Collected data:
○ ○ ○ ○ ○ ○ ○

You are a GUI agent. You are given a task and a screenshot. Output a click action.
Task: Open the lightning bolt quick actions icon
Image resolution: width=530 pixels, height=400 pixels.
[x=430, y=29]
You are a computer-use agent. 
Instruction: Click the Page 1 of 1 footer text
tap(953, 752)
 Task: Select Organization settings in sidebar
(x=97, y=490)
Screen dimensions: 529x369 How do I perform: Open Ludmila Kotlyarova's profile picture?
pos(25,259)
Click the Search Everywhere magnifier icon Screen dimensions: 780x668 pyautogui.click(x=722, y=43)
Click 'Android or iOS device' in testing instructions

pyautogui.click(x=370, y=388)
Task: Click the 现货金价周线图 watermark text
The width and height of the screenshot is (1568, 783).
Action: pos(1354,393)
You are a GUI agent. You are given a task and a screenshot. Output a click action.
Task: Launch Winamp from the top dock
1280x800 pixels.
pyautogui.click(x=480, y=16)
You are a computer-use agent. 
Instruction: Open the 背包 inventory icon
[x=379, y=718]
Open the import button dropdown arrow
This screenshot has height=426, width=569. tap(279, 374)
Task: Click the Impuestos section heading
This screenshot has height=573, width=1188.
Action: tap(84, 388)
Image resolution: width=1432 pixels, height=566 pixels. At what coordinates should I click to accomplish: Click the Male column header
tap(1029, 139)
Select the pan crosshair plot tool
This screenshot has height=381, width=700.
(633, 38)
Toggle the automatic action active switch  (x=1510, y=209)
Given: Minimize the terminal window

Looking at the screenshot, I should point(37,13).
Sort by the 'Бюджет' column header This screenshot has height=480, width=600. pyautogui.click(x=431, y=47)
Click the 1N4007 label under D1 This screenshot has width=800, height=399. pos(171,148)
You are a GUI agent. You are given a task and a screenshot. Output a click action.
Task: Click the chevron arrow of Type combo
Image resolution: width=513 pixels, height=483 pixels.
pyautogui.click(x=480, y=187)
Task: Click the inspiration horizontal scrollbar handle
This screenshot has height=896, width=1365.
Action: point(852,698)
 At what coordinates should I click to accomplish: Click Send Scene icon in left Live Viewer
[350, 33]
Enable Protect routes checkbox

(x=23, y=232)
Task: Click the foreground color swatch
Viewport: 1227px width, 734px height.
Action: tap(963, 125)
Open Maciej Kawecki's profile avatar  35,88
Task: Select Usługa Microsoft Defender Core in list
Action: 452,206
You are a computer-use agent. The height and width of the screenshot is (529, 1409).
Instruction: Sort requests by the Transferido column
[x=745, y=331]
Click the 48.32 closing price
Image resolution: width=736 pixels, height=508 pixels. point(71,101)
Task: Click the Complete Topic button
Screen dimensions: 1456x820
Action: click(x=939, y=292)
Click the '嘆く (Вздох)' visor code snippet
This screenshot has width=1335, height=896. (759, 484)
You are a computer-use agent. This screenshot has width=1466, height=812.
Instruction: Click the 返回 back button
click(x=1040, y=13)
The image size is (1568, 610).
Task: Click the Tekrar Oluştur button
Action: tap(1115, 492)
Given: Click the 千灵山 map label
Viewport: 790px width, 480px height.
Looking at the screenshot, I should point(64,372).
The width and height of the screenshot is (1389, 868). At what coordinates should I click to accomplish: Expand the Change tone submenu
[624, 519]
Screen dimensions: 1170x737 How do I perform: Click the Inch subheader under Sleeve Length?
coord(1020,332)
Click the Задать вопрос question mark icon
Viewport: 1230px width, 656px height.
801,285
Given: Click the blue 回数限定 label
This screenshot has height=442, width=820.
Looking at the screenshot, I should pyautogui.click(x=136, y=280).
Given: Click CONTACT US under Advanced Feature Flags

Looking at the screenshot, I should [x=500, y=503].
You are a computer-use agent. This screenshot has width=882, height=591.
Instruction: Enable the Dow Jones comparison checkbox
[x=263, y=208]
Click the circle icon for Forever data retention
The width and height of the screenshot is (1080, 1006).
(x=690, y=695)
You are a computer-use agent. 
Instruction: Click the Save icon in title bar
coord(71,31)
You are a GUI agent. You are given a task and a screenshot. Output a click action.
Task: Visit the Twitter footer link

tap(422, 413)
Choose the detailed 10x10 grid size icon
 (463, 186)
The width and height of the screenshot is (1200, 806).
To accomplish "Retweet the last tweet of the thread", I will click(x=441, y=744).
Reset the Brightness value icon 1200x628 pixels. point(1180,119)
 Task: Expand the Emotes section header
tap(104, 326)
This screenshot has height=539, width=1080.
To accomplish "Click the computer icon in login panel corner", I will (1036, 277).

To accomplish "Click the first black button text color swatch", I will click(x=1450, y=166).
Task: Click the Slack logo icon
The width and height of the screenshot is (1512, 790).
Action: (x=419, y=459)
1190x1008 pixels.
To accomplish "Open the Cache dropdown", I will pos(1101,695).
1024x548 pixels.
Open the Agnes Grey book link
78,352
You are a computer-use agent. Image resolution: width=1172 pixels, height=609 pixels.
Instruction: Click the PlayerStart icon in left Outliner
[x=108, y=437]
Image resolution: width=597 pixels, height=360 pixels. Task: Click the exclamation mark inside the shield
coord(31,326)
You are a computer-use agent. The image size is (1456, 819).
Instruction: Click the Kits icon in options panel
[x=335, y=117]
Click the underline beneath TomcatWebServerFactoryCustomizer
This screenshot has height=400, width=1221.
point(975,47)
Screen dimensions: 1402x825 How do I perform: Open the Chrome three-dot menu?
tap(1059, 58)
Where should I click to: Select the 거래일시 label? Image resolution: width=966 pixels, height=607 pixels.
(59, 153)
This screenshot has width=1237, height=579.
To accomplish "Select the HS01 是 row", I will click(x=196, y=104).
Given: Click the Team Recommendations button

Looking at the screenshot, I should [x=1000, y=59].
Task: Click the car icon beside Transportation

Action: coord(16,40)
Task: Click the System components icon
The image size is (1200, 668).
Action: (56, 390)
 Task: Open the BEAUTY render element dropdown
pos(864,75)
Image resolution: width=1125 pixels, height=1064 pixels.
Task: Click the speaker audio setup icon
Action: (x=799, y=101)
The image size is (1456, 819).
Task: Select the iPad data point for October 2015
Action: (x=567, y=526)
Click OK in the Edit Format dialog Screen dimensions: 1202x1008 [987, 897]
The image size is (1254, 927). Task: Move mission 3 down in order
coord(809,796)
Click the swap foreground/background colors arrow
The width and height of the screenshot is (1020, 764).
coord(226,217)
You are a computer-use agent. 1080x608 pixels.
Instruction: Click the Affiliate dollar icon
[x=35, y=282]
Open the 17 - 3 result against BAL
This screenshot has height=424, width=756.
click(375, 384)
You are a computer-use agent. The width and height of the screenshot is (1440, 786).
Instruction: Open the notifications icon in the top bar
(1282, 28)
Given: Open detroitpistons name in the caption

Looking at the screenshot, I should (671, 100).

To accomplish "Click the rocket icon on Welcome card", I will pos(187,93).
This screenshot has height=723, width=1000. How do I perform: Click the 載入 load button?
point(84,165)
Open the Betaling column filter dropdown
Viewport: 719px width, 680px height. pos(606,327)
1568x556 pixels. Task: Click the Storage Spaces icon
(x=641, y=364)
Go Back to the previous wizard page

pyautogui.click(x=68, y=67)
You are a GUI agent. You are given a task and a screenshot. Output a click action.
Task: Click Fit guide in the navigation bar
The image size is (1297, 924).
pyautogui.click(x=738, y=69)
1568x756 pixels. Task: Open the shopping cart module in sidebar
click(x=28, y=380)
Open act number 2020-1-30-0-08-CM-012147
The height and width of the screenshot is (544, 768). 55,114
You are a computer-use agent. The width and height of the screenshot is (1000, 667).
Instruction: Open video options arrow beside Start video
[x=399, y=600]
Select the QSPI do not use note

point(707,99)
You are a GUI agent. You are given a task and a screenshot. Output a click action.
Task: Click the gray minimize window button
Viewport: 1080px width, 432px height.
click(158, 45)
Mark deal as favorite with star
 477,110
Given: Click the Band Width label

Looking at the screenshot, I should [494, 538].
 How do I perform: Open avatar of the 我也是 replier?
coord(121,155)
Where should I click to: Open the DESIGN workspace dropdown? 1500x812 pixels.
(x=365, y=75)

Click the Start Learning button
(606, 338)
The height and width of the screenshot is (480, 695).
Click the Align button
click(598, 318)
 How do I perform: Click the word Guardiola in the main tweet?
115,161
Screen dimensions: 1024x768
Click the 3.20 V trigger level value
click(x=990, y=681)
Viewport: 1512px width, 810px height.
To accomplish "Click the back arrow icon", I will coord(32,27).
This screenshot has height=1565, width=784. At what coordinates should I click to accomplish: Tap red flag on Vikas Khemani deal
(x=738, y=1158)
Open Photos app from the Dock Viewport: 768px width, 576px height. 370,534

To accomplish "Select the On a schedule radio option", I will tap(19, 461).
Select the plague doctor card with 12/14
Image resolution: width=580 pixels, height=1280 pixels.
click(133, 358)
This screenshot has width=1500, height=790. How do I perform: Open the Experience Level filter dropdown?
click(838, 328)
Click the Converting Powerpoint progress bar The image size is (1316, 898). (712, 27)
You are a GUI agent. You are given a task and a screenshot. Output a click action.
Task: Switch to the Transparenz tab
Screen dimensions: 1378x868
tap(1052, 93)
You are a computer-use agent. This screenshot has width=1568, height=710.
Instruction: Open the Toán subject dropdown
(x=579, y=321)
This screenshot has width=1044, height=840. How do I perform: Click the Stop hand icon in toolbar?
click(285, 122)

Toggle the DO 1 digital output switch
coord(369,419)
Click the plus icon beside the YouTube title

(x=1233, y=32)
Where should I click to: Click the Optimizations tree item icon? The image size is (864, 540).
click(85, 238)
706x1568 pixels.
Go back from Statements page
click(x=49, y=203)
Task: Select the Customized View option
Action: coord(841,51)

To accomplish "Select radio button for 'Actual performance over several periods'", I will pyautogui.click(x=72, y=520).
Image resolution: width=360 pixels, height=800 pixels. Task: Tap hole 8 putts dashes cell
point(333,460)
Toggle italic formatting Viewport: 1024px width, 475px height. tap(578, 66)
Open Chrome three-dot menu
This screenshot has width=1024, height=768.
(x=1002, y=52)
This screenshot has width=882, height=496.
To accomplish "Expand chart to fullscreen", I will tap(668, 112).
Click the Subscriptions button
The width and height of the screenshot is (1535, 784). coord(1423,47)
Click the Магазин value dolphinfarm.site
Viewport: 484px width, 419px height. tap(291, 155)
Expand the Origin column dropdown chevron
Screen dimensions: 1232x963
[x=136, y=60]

○ ○ ○ ○ ○ ○ ○

Exercise:
Keep to the lines from the one containing "This screenshot has width=882, height=496." to the end of the entries above, and retype them exactly.

Answer area:
This screenshot has width=882, height=496.
To accomplish "Expand chart to fullscreen", I will tap(668, 112).
Click the Subscriptions button
The width and height of the screenshot is (1535, 784). coord(1423,47)
Click the Магазин value dolphinfarm.site
Viewport: 484px width, 419px height. tap(291, 155)
Expand the Origin column dropdown chevron
Screen dimensions: 1232x963
[x=136, y=60]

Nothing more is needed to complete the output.